Chapter 3. Prepare your data for AI consumption

To prepare your data, use Docling to transform unstructured data (such as text documents, images, and audio files) into structured formats that models can consume.

To automate data processing tasks, you can build Kubeflow Pipelines (KFP). For examples of pre-built pipelines for unstructured data processing with Docling, see https://github.com/opendatahub-io/data-processing.

3.1. Process data by using Docling
Copier lien

Docling is the Python library that you use to prepare unstructured data (like PDFs and images) for consumption by large language models.

3.2. Explore the data processing examples
Copier lien

To get started with data processing with Docling explore the provided examples.

Prerequisites

Install the data processing library as described in Set up your working environment.

Procedure

To access the data processing examples, clone the data processing Git repository:
- To clone the https://github.com/opendatahub-io/data-processing.git repository from JupyterLab, follow the steps in Clone an example Git repository and specify the 3.0 branch.
- To create a local clone of the repository, run the following command:
  git clone https://github.com/opendatahub-io/data-processing -b stable-3.0
Go to the notebooks directory to learn how to use Docling for the following tasks:
Use cases
- Convert unstructured documents (PDF files) to structured format (Markdown) - with and without vision‑language model (VLM)
- Chunk - Split documents into smaller, semantically meaningful pieces
- Information extraction - Use template formats to extract specific data fields from documents like invoices.
- Subset selection - Use this script or notebook to reduce the size of your dataset.

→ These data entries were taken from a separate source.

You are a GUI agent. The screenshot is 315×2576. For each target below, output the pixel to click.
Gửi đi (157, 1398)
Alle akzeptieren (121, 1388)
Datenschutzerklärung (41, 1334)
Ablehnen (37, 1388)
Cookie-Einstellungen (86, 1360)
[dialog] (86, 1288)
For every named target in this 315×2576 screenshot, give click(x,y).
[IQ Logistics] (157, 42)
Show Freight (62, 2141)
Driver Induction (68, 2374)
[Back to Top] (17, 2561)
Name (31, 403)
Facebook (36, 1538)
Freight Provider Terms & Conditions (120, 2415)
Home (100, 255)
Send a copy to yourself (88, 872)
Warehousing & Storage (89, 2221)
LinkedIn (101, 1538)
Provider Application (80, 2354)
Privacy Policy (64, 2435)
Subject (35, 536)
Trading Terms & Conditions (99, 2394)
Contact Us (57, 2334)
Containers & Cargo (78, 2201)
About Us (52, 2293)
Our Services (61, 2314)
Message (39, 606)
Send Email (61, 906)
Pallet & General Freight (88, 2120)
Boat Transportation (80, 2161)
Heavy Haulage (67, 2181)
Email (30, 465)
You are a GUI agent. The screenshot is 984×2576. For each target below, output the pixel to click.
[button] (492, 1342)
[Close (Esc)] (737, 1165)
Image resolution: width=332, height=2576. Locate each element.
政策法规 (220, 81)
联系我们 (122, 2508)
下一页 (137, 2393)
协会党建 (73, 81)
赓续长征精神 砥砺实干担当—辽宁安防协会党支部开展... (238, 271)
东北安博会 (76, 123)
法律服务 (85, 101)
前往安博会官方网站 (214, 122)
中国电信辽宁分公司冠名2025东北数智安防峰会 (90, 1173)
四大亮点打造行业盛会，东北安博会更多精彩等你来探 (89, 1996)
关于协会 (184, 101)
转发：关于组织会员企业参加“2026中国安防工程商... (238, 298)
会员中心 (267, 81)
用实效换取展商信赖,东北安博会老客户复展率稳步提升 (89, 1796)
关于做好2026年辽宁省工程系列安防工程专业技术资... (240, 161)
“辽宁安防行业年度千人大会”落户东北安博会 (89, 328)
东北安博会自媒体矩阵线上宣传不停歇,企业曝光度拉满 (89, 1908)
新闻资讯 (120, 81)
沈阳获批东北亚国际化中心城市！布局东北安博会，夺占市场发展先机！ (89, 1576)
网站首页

The algorithm analyzes an input dataset and reduces it in size, while ensuring data diversity and coverage.
Tutorials - An example notebook that provides a complete, end-to-end workflow for preparing a dataset of documents for a RAG (Retrieval-Augmented Generation) system.

Additional resources

Docling community project: https://docling-project.github.io/docling/
GitHub Repository for the Docling project source code: https://github.com/docling-project/docling

3.3. Automate data processing steps by building AI pipelines
Copier lien

With Kubeflow Pipelines (KFP), you can automate complex, multi-step Docling data processing tasks into scalable workflows.

With the KFP Software Development Kit (SDK), you can define custom components and stitch them together into a complete pipeline. The SDK allows you to fully control and automate Docling conversion tasks with specific parameters.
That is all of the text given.